Many systems want to achieve the same account at the same time can only log in one place, such as Tencent QQ, when your account in another terminal login, the previous access to the terminal will be forced offline, the advantages of doing so I think there are two points: 1 can improve the security of the system/website, For example, if you were pushed off the line during the operation, you can immediately detect the account and password has been compromised, to immediately modify the password or contact the administrator to freeze the account; 2 can reduce the overhead of the system, because each login terminal needs to consume server resources, the user logged in, the session will occupy a larger space, If the account is done only after one terminal is logged in, the resources that are consumed by other terminals ' logon sessions can be released in time to save valuable server resources, and if this limitation is not done, it may be exploited by malicious attackers to consume server resources, which can have a significant impact on server performance.

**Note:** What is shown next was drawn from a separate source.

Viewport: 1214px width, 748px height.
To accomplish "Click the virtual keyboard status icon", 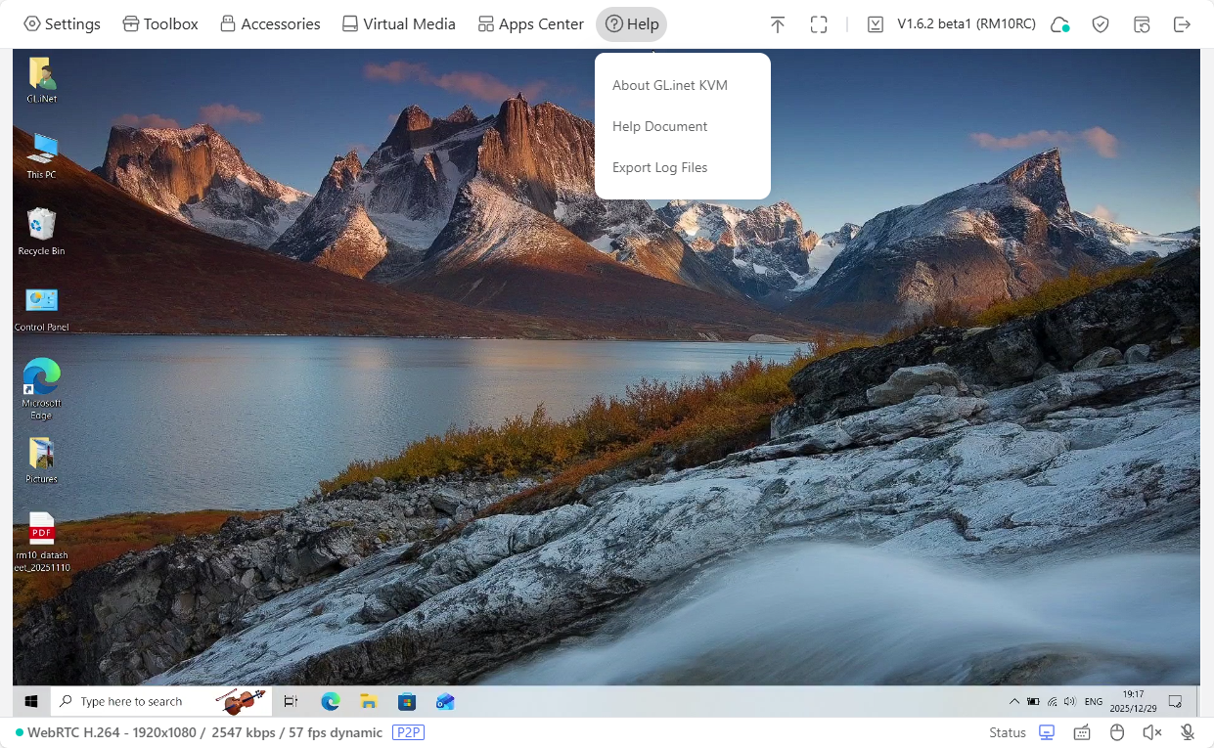I will (1082, 732).
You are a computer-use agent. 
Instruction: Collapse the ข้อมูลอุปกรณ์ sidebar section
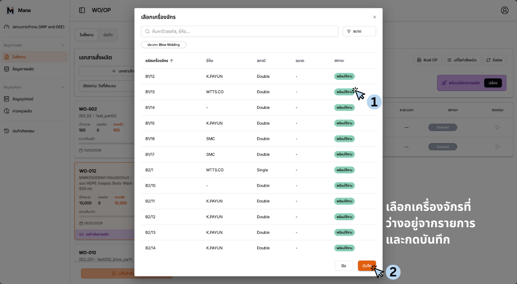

How to achieve the single terminal login limit. Here to introduce my implementation of ideas, I hope to help to have the same needs of small partners, have objections to friends are also welcome message exchange.

First Look at a flowchart:

On the basis of the account list, I created a new Account Account_session table to record the account_id of the login account and the session_id of the most recent successful user, and then first to modify the login method: After each logon success, To write the logon user information to the session, but also to update the Account_session Courisian account session_id (of course, if it is the first login, is the insertion action), and then to modify access to the current user information method, in which to do double judgment, first , to see whether the current session has logged in user information, if not, it is definitely not logged in, no longer repeat, if there is, and further to use the current member account_id to account_session table query the latest session_id, Compared with the current member's session_id, if it is consistent, the current session is the most recent session, the login status is normal, if not consistent, that the current logon session after the creation of the new logon session is overwritten, the current logon session has been invalidated, this time, The server should delete the current login session and return the prompt to the client, so limit the account at the same time single terminal login function is realized.